AANGELEVERDE TEKST =>

☆ ☆ ☆

Met deze effecten voor zijn perceel heeft het college volgens [appellant] onvoldoende rekening gehouden bij zijn besluit om het project te vergunnen.
7.1. Het college stelt zich op het standpunt dat het project geen negatieve gevolgen voor het perceel van [appellant] heeft. Volgens het college verbetert de situatie juist.
Er is geen sprake van verdroging als gevolg van de aanleg van de retentiebekkens, aangezien de maximale ontgravingsdiepte 1,70 m is, terwijl het grondwater zich op een diepte van 5 m onder het maaiveld bevindt. Het ontgraven van extra leemgrond op twee plaatsen zorgt er volgens het college juist voor dat het water beter in de grond infiltreert. Deze betere infiltratie zorgt er, samen met de buffering van het hemelwater, voor dat de grondwaterstand wordt aangevuld, waardoor er minder verdroging op het perceel van [appellant] zal optreden.
Daarnaast wordt de ontwatering van het perceel bij hevige neerslag verbeterd, waardoor er minder kans op vernatting is dan voorheen. De neerslag op hoger gelegen percelen wordt door de aanleg van de graft en de retentiebekkens afgevangen, waardoor dit water niet meer via het perceel van [appellant] de helling afstroomt. De ondergrond van de retentiebekkens is daarbij voldoende waterdoorlatend, waardoor het water binnen de door het waterschap voorgeschreven periode van 48 uur in de ondergrond infiltreert. De neerslag die op het perceel van [appellant] valt, kan net als voor de realisering van het project blijven afstromen naar het bestaande retentiebekken op perceel 397.
7.2. Naar het oordeel van de Afdeling heeft het college bij het nemen van de besluiten voldoende rekening gehouden met de effecten van het project op het perceel van [appellant]. De Afdeling ziet geen aanleiding voor het oordeel dat het college, op het moment dat het project werd vergund, met betrekking tot het perceel van [appellant] dusdanige negatieve effecten (in de vorm van verdroging en/of vernatting) had moeten voorzien dat hij het project niet had mogen vergunnen. Hiertoe overweegt de Afdeling als volgt.

☆ ☆ ☆

GEGEVENSRIJEN =>

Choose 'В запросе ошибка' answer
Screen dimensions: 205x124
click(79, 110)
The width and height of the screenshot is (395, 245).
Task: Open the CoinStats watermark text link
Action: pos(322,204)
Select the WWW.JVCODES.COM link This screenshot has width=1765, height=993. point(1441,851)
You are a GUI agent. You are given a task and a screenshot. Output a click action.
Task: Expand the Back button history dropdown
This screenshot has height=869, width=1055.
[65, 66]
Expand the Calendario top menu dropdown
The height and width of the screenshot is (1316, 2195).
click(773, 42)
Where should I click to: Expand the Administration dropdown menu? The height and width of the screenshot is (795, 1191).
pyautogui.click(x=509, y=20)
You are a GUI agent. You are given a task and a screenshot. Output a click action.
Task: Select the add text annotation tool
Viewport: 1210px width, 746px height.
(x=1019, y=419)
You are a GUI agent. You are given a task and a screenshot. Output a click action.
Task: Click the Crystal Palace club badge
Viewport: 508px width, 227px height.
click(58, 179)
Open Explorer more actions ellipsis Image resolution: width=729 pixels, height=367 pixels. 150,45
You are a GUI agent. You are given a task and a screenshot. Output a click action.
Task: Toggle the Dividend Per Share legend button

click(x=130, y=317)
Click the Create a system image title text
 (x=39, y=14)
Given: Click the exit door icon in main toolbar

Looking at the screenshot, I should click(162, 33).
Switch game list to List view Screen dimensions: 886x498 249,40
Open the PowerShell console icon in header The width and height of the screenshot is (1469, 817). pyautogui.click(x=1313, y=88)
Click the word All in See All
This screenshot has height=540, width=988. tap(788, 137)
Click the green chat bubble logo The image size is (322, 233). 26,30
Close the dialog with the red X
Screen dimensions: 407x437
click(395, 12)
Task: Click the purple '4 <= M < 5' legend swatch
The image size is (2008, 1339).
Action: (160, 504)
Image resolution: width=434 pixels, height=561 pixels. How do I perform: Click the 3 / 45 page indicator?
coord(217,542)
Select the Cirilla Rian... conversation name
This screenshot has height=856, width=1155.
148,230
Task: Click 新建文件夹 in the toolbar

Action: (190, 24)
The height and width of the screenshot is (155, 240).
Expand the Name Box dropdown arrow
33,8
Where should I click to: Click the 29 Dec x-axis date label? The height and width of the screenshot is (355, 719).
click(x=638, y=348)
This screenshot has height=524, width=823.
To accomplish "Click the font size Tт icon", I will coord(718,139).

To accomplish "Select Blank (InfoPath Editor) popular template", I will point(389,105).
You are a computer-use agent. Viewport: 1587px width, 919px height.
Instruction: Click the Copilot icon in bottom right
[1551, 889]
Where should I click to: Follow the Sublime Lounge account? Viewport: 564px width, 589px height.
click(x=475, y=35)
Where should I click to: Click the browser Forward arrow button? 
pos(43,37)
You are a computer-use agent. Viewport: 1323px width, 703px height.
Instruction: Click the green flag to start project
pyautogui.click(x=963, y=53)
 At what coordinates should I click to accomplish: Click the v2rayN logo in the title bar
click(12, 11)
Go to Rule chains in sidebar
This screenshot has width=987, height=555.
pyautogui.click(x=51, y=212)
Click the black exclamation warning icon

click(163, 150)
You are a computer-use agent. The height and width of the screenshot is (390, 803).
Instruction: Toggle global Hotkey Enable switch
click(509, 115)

☆ ☆ ☆

OPDRACHTEN =>
• a. Beantwoord aan de hand van de aangeleverde tekst de volgende vragen:
(i) Wat is volgens het college de maximale ontgravingsdiepte bij de aanleg van de retentiebekkens?
(ii) Binnen welke door het waterschap voorgeschreven periode infiltreert het water in de ondergrond van de retentiebekkens?
(iii) Naar welk bestaand retentiebekken kan de neerslag die op het perceel van [appellant] valt blijven afstromen?
• b. Zet van de gegevensrijen het deel om in een genummerde lijst, vanaf de rij met "Open the PowerShell" tot en met de laatste rij, en laat lege regels weg.

GEGEVEN ANTWOORDEN =>
• a.
(i) 1,70 m
(ii) 48 uur
(iii) Naar het bestaande retentiebekken op perceel 397

• b.
1. Open the PowerShell console icon in header The width and height of the screenshot is (1469, 817). pyautogui.click(x=1313, y=88)
2. Click the word All in See All
3. This screenshot has height=540, width=988. tap(788, 137)
4. Click the green chat bubble logo The image size is (322, 233). 26,30
5. Close the dialog with the red X
6. Screen dimensions: 407x437
7. click(395, 12)
8. Task: Click the purple '4 <= M < 5' legend swatch
9. The image size is (2008, 1339).
10. Action: (160, 504)
11. Image resolution: width=434 pixels, height=561 pixels. How do I perform: Click the 3 / 45 page indicator?
12. coord(217,542)
13. Select the Cirilla Rian... conversation name
14. This screenshot has height=856, width=1155.
15. 148,230
16. Task: Click 新建文件夹 in the toolbar
17. Action: (190, 24)
18. The height and width of the screenshot is (155, 240).
19. Expand the Name Box dropdown arrow
20. 33,8
21. Where should I click to: Click the 29 Dec x-axis date label? The height and width of the screenshot is (355, 719).
22. click(x=638, y=348)
23. This screenshot has height=524, width=823.
24. To accomplish "Click the font size Tт icon", I will coord(718,139).
25. To accomplish "Select Blank (InfoPath Editor) popular template", I will point(389,105).
26. You are a computer-use agent. Viewport: 1587px width, 919px height.
27. Instruction: Click the Copilot icon in bottom right
28. [1551, 889]
29. Where should I click to: Follow the Sublime Lounge account? Viewport: 564px width, 589px height.
30. click(x=475, y=35)
31. Where should I click to: Click the browser Forward arrow button? 
32. pos(43,37)
33. You are a computer-use agent. Viewport: 1323px width, 703px height.
34. Instruction: Click the green flag to start project
35. pyautogui.click(x=963, y=53)
36.  At what coordinates should I click to accomplish: Click the v2rayN logo in the title bar
37. click(12, 11)
38. Go to Rule chains in sidebar
39. This screenshot has width=987, height=555.
40. pyautogui.click(x=51, y=212)
41. Click the black exclamation warning icon
42. click(163, 150)
43. You are a computer-use agent. The height and width of the screenshot is (390, 803).
44. Instruction: Toggle global Hotkey Enable switch
45. click(509, 115)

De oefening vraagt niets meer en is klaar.